- _TO DO_: Scan the entries for the word "computer", and copy every line where it appears.

- _INPUT FOR THIS TASK_:

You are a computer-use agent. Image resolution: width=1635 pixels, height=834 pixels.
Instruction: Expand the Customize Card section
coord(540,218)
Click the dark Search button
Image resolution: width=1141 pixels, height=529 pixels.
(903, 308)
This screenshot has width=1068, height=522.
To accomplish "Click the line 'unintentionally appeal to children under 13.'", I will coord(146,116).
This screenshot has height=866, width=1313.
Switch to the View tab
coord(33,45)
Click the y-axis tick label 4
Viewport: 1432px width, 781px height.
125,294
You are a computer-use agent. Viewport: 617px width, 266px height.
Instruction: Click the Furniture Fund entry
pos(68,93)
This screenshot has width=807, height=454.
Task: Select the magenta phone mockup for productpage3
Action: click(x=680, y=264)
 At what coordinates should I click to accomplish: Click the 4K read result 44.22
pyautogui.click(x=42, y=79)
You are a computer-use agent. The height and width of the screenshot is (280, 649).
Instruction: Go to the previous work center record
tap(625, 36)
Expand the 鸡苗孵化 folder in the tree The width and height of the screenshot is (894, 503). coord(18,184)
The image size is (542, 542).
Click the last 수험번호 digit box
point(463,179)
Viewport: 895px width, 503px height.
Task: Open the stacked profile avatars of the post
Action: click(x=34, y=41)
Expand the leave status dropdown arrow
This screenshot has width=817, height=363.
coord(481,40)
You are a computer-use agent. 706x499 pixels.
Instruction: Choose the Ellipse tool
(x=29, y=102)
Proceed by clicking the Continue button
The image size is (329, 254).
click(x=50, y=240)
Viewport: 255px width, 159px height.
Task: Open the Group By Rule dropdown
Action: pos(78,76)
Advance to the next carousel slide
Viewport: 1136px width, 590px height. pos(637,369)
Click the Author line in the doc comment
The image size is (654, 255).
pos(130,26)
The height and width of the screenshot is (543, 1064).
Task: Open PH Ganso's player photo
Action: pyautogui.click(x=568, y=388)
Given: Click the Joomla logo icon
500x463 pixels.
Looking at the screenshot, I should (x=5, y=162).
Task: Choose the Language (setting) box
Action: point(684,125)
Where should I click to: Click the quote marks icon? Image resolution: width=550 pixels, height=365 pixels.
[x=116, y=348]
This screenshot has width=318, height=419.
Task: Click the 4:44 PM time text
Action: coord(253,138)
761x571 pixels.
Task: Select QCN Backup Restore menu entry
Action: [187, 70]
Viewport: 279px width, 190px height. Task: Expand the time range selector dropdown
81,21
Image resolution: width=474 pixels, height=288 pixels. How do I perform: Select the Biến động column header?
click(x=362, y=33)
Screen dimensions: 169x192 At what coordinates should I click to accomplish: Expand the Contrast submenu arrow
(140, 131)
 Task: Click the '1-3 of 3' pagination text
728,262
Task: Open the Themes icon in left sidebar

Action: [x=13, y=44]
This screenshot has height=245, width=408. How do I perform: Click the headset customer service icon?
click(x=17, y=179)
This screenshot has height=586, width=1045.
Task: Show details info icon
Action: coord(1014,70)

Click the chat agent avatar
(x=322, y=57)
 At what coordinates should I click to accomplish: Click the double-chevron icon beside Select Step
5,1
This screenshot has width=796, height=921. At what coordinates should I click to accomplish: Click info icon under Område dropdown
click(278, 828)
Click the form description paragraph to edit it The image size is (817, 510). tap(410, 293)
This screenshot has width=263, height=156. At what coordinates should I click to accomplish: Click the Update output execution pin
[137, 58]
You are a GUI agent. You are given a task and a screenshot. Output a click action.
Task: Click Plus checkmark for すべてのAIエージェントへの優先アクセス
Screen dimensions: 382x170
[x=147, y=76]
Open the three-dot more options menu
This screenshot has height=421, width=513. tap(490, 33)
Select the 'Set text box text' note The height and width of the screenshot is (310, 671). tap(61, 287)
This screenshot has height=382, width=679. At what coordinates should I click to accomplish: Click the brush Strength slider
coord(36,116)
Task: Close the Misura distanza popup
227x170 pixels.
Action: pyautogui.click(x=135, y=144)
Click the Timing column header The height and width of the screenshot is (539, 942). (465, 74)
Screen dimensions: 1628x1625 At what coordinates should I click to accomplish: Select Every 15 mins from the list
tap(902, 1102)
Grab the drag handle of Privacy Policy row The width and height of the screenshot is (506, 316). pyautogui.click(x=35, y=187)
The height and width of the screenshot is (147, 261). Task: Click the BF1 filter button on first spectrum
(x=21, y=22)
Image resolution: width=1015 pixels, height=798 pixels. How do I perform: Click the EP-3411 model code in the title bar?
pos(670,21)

- _PROBLEM SOLUTION_:
You are a computer-use agent. Image resolution: width=1635 pixels, height=834 pixels.
You are a computer-use agent. Viewport: 617px width, 266px height.
You are a computer-use agent. The height and width of the screenshot is (280, 649).
You are a computer-use agent. 706x499 pixels.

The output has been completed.